La domanda su che cosa significhi per una valuta essere internazionale sfocia presto nella filosofia, ma, in pratica, si tende a misurare quanto tale moneta venga usata per il commercio internazionale, se venga usata come riserva e se venga usata per prezzare le commodities nei mercati internazionali. I promotori dell’internazionalizzazione del Rmb sono sempre ben pronti a fornire statistiche su come il Rmb continui, in modo costante, a far breccia su tutti e tre tali assi. In questa riflessione si vuole essere più cauti: in alcuni casi l’uso del Rmb negli scambi internazionali è certamente aumentato, ma per ragioni diverse, di cui c’è ben poco da rallegrarsi, e in altri casi la crescita nell’uso del Rmb ha subito, come si temeva, una brusca frenata. E adesso siamo davvero a un punto di svolta.

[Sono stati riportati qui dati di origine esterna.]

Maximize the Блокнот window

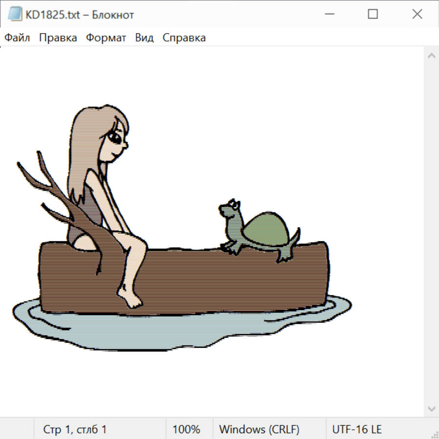[x=373, y=15]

L’uso del Rmb come moneta di scambio nel commercio internazionale è in effetti aumentato nel corso degli anni. Nel 2008, il Rmb era la dodicesima valuta più usata, e oggi è salita al sesto posto, dopo il dollaro Usa, la sterlina, l’euro, lo yen, e il dollaro canadese. Nonostante la notevole scalata nella classifica, negli ultimi 18 mesi tale avanzamento si è arrestato, e il Rmb ha addirittura perso posizioni nei confronti del dollaro canadese e dello yen (infatti lo scorso anno, prima di ridiscendere, il Rmb era salito addirittura al quarto posto, avendo sorpassato, temporaneamente, lo yen e il dollaro canadese). Ad oggi il Rmb è usato per circa l’1,8% del commercio globale, in ribasso rispetto al picco del 2,5% registrato a gennaio del 2016, ed è comunque ritornato ai livelli di fine 2014, come si nota nella figura 1. Questa è una prima evidenza che dovrebbe far riflettere su quale possa essere il trend futuro.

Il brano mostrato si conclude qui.